### About this task
Please transcribe exactly, and only, the lines of the data below between the line holding "You are a computer-use agent. Viewport: 1700px" and the line holding "1837x1149 pixels.", inclusive.

(Collected data entries)

☆ ☆ ☆ ☆ ☆ ☆ ☆

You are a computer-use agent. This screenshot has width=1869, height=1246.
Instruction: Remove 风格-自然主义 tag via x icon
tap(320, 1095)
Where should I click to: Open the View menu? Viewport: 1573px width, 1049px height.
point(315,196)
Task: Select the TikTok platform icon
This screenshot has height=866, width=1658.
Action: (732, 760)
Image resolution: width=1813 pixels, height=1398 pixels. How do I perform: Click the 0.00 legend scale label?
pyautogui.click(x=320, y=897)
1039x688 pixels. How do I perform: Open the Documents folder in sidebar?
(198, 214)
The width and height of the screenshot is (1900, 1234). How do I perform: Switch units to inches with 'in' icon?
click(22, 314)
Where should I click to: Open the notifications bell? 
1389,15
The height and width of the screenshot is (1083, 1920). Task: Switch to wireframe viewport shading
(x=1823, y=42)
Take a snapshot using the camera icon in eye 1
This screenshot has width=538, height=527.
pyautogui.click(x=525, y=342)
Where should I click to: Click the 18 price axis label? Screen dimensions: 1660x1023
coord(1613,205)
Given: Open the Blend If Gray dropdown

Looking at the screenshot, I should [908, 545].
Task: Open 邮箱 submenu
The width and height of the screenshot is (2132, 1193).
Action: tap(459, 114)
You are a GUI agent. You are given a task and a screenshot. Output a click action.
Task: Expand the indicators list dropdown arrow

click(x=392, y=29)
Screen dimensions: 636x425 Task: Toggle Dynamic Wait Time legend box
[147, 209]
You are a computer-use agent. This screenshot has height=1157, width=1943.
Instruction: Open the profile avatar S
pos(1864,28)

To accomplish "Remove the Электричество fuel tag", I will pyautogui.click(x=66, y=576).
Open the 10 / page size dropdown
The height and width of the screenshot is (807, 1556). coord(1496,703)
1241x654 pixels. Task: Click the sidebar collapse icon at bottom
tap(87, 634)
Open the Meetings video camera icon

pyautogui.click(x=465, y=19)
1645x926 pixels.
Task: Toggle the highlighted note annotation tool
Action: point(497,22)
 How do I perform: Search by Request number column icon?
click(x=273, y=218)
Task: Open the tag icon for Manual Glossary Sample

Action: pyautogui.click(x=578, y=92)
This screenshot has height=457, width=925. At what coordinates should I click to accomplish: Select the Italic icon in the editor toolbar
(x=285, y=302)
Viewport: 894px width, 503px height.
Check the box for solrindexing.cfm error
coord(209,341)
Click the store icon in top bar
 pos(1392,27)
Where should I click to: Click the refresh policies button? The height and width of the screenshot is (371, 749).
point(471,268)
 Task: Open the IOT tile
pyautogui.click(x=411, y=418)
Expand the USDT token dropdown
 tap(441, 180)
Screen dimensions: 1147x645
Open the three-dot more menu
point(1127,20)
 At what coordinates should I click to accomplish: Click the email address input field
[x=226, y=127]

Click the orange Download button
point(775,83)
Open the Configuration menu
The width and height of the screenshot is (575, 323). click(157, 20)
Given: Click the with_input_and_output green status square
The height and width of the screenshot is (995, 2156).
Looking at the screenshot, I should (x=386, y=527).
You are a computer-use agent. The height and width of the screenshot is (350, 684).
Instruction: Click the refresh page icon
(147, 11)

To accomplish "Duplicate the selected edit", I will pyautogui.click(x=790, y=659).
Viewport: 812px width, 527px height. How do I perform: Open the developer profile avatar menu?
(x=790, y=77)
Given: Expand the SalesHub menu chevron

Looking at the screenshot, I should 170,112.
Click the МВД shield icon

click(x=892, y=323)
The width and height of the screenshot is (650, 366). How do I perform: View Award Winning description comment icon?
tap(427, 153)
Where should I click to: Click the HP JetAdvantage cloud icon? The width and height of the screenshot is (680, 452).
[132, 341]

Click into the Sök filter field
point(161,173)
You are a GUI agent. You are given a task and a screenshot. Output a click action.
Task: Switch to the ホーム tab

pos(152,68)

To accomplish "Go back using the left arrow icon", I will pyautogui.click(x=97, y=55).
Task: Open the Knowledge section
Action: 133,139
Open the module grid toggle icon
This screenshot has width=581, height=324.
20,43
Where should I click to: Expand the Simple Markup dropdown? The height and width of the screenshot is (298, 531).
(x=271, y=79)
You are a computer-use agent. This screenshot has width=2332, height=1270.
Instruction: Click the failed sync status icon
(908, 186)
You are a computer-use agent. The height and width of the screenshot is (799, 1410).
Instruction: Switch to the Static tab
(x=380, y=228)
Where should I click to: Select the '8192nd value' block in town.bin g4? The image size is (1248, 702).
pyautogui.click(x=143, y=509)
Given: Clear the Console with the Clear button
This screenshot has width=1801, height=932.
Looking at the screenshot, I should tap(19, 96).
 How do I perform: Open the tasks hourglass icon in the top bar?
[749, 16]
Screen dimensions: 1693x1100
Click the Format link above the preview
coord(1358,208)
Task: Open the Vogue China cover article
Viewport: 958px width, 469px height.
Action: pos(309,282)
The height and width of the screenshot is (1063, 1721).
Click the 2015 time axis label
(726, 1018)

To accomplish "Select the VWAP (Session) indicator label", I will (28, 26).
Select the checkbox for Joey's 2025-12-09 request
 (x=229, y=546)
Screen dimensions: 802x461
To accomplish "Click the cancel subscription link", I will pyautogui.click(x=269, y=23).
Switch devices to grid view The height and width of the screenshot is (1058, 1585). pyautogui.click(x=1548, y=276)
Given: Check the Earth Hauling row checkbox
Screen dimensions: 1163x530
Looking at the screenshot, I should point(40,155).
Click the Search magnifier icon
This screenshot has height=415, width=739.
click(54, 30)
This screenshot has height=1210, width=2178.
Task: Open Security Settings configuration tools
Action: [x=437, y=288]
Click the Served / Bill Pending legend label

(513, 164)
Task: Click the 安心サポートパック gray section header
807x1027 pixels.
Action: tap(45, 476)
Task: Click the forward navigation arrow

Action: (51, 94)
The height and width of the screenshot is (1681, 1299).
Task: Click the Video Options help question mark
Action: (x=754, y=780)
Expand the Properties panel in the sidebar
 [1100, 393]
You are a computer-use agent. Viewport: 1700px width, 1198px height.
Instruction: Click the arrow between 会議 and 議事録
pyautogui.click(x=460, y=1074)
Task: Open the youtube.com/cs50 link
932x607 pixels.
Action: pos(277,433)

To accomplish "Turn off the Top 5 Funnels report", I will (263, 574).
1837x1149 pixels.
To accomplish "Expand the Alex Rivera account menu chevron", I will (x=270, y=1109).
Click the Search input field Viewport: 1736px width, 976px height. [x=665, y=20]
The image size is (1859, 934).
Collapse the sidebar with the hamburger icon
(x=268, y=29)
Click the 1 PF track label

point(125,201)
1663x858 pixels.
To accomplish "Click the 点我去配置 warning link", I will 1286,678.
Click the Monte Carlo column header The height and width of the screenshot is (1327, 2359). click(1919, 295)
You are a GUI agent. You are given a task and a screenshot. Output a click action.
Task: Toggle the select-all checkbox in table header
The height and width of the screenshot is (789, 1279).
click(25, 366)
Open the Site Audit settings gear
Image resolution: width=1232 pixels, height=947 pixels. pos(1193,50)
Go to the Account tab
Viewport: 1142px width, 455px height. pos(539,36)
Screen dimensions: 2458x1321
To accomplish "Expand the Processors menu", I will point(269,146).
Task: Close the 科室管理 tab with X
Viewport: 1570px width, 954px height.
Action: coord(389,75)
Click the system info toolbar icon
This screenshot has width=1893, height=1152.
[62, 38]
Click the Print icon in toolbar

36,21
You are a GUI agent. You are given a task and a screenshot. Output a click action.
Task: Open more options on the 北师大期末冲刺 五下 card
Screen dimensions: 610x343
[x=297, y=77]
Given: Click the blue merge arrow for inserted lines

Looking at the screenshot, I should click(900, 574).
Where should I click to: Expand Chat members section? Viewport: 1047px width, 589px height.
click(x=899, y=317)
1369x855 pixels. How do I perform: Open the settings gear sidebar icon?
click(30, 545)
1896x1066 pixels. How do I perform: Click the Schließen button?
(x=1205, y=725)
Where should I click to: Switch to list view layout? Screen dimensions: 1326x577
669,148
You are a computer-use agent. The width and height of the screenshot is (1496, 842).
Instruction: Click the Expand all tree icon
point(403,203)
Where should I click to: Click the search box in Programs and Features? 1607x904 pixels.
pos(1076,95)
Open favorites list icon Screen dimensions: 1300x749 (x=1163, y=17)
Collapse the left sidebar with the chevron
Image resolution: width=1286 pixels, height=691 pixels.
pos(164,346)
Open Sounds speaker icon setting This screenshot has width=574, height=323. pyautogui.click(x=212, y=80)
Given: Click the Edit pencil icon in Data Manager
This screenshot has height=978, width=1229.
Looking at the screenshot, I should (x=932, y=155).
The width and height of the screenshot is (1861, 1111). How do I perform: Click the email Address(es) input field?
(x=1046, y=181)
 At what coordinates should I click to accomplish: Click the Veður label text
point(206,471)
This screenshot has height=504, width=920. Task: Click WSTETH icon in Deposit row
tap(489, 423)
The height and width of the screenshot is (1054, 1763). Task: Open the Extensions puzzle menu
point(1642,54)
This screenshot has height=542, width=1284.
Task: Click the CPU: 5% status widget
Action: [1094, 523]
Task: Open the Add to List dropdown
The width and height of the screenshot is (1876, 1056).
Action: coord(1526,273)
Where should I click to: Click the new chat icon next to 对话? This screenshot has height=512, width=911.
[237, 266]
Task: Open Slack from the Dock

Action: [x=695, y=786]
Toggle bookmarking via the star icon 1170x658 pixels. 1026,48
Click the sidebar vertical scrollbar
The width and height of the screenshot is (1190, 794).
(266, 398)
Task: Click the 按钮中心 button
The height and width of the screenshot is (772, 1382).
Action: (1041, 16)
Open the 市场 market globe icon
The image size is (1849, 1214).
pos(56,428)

☆ ☆ ☆ ☆ ☆ ☆ ☆

### Written reply
You are a computer-use agent. Viewport: 1700px width, 1198px height.
Instruction: Click the arrow between 会議 and 議事録
pyautogui.click(x=460, y=1074)
Task: Open the youtube.com/cs50 link
932x607 pixels.
Action: pos(277,433)

To accomplish "Turn off the Top 5 Funnels report", I will (263, 574).
1837x1149 pixels.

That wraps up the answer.